(Extract begins)

Below we consider China holding as hostage a U.S. economy facing a showdown (corner) between tanking markets and ripping inflation.

Ultimately, I see a stagflationary end-game in which both market and inflationary pain occur, but for the near-term, prepare for more inflation, as it’s the option all debt-soaked sovereigns are eternally forced to take. As we see below, however, China might take advantage of the US vulnerability and speed up the painful process.

The Cruelest Month

T.S. Elliot famously described April as the cruelest month, but the recent (and ever-unfolding) events of May seem far crueler.

As we have warned from the very onset of this otherwise avoidable war in Ukraine, the backfiring of Western sanctions against Putin (de-dollarization, inflationary tailwinds and increasingly discredited central banks) were not only plain to foresee, but placed the West in an almost comical (yet tragic) scenario in which nations like Germany find themselves sending weapons to the Ukraine while simultaneously sending Rubles to Putin.

How did the world become so hypocritical, dishonest, cornered and silly?

(Cold) Economic Realism vs. (Empty) Moral Posturing

As George Washington observed in a 1770’s moment of Realpolitik candor: “Nations have no permanent friends nor permanent enemies, just permanent interests.”

Turning to 2022, the self-interested reality of Western reliance on Russian energy has made their front-page virtue signaling a bit less virtuous…

Such cold realism explains why Italian Prime Minster Draghi realistically confessed as early as May 11 that EU companies could pay for Russian gas in Rubles in the very same week German Chancellor Olaf Scholz realistically opposed any immediate halting of oil imports from Russia.

(Extract ends)
(Recorded information begins)

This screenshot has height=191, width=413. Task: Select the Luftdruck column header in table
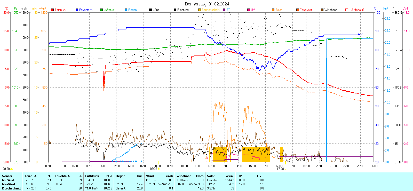click(92, 176)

(Recorded information ends)

What is needed =
Quote the commentary on inflation and sanctions word for word, beginning at the words "Below we consider" and stopping after "seem far crueler.". The listing has no connection to the commentary on inflation and sanctions.

Response below =
Below we consider China holding as hostage a U.S. economy facing a showdown (corner) between tanking markets and ripping inflation.

Ultimately, I see a stagflationary end-game in which both market and inflationary pain occur, but for the near-term, prepare for more inflation, as it’s the option all debt-soaked sovereigns are eternally forced to take. As we see below, however, China might take advantage of the US vulnerability and speed up the painful process.

The Cruelest Month

T.S. Elliot famously described April as the cruelest month, but the recent (and ever-unfolding) events of May seem far crueler.